I was incensed when my oil company went belly up at the end of the last oil boom. I had never before faced total failure and I felt emasculated, both mentally and physically. Anne and I had an IBM AT, the state-of-the-art personal computer at the time, and an early word processing program called Framework. Unable to save my ailing oil company, I began writing an expose instead to tell the world what we had endured.
Within ninety days I completed a novel of a hundred and twenty thousand words. The book, a total disaster, still resides in my trunk. I’ve read it since and it is still horrible, but it taught me one thing - I truly love to write, even if I never make a penny doing it.
Realizing my shortcomings, I began reading every writer’s magazine I could buy, and every how-to book of writing that I could find, or check out from the library. One day in the Daily Oklahoman I saw an announcement for the annual Oklahoma Writer’s Federation Inc. (OWFI) meeting. Anne and I barely had money for groceries at the time, but she somehow scraped together the money for me to attend.
The first meeting that I attended was at the Lincoln Plaza, defunct for perhaps the last ten years. It was going strong at the time and there were probably two hundred writers in attendance, including Clive Cussler the keynote speaker.
After registering on Saturday, I went to the main hall, like everyone else, to hear the President of the OWFI launch the conference. I found an empty chair at a large table. I was the only man at the table and I got my first lesson in Writing 101, learning that most of the authors in the world are females. The women at my table were all romance writers and they all knew each other. It’s a true but little known fact that there are more romance writers per capita in Oklahoma than any other state in the Union – I’m not making this up!
The ladies at my table were all wonderful. When they asked me what I had written, I had to tell them, “Not much.” It didn’t matter because they had all been there. Everyone has to start somewhere and they were all supportive.
The chair beside me was vacant, perhaps the only vacant seat in the entire large room. As I was talking to the women at my table, someone took the seat beside me, banging into my chair as they did. I turned to see a slender man in a white shirt and blue jeans. He was a good looking man with a trimmed beard and I could instantly see the attraction in the eight sets of female romance writer’s eyes when he spoke.
“Hi, ladies, hope I’m not disturbing anything.”

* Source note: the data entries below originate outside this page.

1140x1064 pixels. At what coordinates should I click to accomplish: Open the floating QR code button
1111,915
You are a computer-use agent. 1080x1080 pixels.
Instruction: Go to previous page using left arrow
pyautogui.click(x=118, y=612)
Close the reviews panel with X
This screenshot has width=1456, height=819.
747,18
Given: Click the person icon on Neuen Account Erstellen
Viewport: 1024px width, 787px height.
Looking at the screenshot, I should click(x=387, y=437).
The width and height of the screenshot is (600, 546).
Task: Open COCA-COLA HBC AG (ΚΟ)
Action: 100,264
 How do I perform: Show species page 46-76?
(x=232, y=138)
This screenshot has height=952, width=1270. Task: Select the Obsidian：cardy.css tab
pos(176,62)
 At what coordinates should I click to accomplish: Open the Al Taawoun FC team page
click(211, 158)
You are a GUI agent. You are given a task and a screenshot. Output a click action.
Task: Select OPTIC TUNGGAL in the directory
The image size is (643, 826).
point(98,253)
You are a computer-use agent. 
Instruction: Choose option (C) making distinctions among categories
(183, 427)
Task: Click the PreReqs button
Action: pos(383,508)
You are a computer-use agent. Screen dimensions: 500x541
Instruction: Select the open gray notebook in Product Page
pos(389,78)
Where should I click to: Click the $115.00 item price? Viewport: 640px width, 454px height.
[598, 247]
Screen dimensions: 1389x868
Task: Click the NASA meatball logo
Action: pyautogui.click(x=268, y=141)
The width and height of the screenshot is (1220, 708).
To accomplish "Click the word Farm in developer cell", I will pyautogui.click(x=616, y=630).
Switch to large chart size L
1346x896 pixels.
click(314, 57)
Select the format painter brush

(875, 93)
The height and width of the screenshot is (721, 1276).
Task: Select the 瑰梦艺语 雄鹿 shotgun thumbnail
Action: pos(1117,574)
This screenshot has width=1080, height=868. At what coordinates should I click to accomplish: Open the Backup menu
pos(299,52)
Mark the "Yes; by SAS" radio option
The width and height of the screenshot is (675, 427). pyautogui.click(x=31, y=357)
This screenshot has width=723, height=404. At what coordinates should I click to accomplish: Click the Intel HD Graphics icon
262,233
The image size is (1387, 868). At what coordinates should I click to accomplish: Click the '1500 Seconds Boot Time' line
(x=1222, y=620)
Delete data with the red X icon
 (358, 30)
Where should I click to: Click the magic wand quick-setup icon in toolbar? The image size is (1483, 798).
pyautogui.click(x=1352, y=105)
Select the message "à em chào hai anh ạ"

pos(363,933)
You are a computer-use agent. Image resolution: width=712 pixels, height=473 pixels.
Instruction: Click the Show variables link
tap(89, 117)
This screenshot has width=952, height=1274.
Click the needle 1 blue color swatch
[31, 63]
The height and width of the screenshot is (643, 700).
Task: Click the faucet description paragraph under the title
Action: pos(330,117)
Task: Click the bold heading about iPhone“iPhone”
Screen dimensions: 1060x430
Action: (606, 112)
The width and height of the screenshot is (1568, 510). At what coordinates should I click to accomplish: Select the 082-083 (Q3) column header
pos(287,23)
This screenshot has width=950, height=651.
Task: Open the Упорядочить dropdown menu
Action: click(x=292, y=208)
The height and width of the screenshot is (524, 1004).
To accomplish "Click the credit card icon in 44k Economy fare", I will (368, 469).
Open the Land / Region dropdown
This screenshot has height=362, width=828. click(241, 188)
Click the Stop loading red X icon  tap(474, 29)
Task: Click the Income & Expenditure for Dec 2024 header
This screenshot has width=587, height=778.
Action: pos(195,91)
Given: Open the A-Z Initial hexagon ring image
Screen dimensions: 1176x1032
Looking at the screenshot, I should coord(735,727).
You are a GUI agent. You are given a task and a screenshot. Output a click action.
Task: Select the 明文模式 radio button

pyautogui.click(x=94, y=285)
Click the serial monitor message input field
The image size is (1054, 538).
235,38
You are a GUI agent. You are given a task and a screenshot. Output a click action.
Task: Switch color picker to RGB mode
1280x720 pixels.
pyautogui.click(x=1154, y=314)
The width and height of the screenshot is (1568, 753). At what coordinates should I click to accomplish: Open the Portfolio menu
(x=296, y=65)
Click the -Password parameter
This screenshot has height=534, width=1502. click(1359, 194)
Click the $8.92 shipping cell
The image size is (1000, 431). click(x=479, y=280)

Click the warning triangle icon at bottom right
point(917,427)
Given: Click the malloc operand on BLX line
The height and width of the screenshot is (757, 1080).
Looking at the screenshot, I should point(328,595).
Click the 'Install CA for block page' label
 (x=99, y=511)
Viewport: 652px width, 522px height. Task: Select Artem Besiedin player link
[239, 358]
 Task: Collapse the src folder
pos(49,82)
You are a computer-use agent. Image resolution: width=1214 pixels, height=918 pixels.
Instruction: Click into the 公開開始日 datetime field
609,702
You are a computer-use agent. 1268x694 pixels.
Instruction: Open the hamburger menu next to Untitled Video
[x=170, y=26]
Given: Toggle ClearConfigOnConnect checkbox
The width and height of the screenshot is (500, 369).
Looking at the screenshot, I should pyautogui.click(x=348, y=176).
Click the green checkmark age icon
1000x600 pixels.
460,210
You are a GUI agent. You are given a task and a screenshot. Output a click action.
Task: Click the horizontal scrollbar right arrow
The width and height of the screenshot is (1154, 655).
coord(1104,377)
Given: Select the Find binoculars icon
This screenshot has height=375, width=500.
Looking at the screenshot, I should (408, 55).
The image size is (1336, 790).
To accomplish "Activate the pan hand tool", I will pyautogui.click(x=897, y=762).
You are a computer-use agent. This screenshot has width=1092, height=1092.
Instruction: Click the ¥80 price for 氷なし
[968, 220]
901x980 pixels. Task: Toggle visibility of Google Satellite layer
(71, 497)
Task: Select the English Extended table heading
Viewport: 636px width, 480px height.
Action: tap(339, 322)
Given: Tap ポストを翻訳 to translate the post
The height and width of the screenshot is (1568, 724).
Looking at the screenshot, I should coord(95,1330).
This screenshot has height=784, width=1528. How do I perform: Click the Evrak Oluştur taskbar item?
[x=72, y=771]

“Not at all,” the woman next to me said, almost poking out my eye as she reached across me to shake his hand. “I’m Glenda so-and-so,” she said.
“Glad to meet you,” the man answered. “I’m Clive Cussler.”
Every woman at the table practically swooned. I never got a chance to speak but I’m sure that I was Cussler’s biggest fan at the table. Having grown up with Jules Verne, Edgar Rice Burroughs and H. Rider Haggard, I had just finished reading Cussler’s wonderful adventure novel Cyclops and I thought that he was the second coming.
Later, when I listened to Cussler’s keynote address, I learned that nothing comes easy in the writing world. He was in his forties before he ever had a book published, and then only after tricking an agent into representing him. When he finally told his agent of many years what he had done, the man was so angry that he walked out of the expensive New York restaurant in a huff.
Cussler was rich and famous when I met him, but you wouldn’t have known it by talking to him. He was humble, courteous and as down-to-earth as any long-haul truck driver. Yes, he was a real gentleman and hey, the romance writers at my table liked him too!